» Exercise aim
Below are lines of data; restate word for word those running from the line containing "Privacy (608, 1953)" to the line containing "Join the Community / Sign in (1202, 601)", inclusive, and no others.
=== Records supplied ===
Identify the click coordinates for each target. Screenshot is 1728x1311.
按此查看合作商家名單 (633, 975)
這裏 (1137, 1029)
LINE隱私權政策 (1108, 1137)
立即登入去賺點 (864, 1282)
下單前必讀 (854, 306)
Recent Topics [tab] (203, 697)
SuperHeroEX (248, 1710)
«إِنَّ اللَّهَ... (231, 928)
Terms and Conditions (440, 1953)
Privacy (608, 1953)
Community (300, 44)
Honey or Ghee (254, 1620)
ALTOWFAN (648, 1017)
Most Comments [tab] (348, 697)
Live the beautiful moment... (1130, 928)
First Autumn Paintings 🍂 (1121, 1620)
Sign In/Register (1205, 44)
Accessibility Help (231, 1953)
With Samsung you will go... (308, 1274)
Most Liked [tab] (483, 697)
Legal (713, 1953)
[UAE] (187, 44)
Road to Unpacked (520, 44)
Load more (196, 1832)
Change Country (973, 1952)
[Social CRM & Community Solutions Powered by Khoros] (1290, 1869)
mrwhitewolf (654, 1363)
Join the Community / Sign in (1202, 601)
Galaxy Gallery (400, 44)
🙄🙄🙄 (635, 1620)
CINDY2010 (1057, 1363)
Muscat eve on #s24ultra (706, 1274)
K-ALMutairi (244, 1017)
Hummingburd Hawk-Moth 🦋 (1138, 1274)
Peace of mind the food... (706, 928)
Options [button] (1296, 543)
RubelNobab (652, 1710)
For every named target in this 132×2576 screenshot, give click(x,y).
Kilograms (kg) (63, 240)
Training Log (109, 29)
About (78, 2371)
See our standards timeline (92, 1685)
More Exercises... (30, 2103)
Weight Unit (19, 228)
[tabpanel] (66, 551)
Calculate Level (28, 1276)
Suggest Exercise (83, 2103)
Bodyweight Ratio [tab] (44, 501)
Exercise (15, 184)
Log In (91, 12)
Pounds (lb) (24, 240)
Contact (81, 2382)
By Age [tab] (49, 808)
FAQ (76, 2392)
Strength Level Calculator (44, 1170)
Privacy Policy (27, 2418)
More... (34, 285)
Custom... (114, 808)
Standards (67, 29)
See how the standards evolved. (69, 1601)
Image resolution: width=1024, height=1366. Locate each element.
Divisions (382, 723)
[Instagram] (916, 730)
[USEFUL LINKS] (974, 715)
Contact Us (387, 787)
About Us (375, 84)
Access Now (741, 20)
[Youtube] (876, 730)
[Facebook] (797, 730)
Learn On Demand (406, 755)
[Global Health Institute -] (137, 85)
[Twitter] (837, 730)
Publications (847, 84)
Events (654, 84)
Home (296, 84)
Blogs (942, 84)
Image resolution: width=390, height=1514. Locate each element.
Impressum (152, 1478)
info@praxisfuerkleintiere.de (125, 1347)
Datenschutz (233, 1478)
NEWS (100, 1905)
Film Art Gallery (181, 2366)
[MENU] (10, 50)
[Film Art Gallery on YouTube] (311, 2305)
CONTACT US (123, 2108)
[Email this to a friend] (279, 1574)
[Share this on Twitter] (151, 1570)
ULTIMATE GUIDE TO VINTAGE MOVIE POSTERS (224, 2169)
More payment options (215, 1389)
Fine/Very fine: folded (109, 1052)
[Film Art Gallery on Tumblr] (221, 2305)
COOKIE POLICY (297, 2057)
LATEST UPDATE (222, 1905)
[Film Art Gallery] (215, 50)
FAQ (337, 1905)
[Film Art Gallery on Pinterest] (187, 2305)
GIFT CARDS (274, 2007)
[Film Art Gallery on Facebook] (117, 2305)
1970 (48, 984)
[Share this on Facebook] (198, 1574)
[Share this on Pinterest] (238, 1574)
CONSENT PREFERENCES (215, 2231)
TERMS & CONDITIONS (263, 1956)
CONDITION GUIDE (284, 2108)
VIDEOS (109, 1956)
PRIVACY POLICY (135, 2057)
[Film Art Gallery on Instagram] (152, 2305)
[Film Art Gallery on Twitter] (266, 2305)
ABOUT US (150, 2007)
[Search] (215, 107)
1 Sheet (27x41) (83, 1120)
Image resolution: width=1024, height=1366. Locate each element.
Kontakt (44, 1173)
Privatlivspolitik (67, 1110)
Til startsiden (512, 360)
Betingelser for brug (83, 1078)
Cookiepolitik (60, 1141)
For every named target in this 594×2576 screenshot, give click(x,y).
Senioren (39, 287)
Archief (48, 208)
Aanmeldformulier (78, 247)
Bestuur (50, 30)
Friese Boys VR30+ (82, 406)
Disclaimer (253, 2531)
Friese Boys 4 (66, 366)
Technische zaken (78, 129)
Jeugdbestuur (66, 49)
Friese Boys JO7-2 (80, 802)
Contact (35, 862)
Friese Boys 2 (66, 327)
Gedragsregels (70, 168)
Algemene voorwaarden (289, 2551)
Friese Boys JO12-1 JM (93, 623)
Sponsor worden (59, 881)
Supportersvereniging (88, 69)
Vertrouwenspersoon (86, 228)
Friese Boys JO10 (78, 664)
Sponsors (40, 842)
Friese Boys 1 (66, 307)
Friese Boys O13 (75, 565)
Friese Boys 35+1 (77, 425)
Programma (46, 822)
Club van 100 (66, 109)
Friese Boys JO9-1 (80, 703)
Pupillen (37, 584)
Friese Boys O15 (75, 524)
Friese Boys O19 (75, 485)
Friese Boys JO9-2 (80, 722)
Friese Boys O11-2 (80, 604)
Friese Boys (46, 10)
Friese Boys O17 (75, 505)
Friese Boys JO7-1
===
» Solution to this task
Privacy (608, 1953)
Community (300, 44)
Honey or Ghee (254, 1620)
ALTOWFAN (648, 1017)
Most Comments [tab] (348, 697)
Live the beautiful moment... (1130, 928)
First Autumn Paintings 🍂 (1121, 1620)
Sign In/Register (1205, 44)
Accessibility Help (231, 1953)
With Samsung you will go... (308, 1274)
Most Liked [tab] (483, 697)
Legal (713, 1953)
[UAE] (187, 44)
Road to Unpacked (520, 44)
Load more (196, 1832)
Change Country (973, 1952)
[Social CRM & Community Solutions Powered by Khoros] (1290, 1869)
mrwhitewolf (654, 1363)
Join the Community / Sign in (1202, 601)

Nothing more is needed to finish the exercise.